First is the question of what failure went on-the-wire:
(A) - The record mark length for the message was correct, but the
         message did not have any GETATTR reply data.
or
(B) - The record mark length was wrong and the GETATTR reply data
         came after the end-of-record as indicated by the record mark
         that precedes each RPC message.
If it is (B), the TCP connection is screwed up, since there is no way
to re-synchronize to the start of the next RPC message. All a client
can do in this case is create a new TCP connection and retry all
outstanding RPCs. (Your initial post suggested that this might be
happening?)

If it is (A), then for the specific case of GETATTR not receiving
valid data after a READDIR, it might be ok to ignore the failure.
However, GETATTRs happen a lot and there are many places
where no reply data is a serious problem. For example, the
client might not even know what type of file object (regular file,
directory,...) the object is.
--> The GETATTR replies are all processed in the same place
      and, as such, it is not known that this reply comes after a
       READDIR.
If there was one reproducible case where a widely used Linux
server was known to fail, it might be possible to come up with a
workaround hack. However, you are the only one reporting this
problem as far as I can recall and it appears to be intermittent.
(ie. It could be that GETATTRs fail to reply with proper data for
other cases, but it is this case that you captured packets for,)

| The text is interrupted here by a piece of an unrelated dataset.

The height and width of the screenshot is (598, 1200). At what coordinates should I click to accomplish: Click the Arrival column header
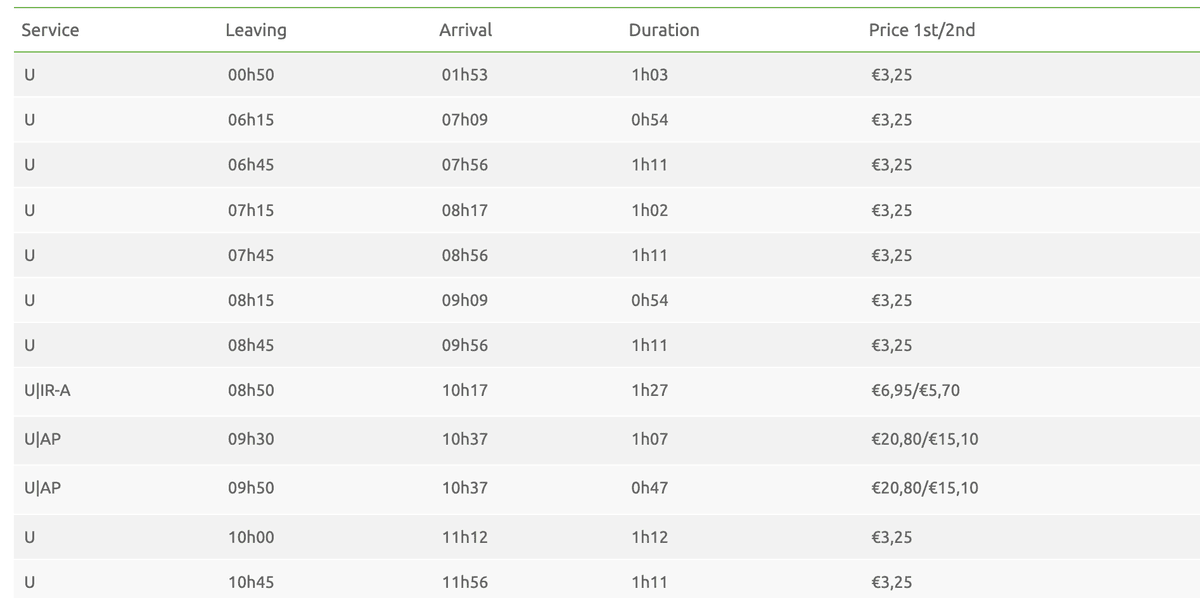point(465,30)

Finally, why would you assume that putting a fix in the FreeBSD
client is somehow easier and less logistically time consuming
compared to fixing a Linux server.

Note that I hinted at how you might isolate why/how the Linux
server is broken. In doing so, I did not intend to suggest that
it was even a software issue. I simply do not know.
(For example, have you looked hard for any evidence that there
is a hardware issue w.r.t. that server?)

rick

>
> Even refusing to cache this response if it is unusable would probably
> be an improvement.
>
> Thanks!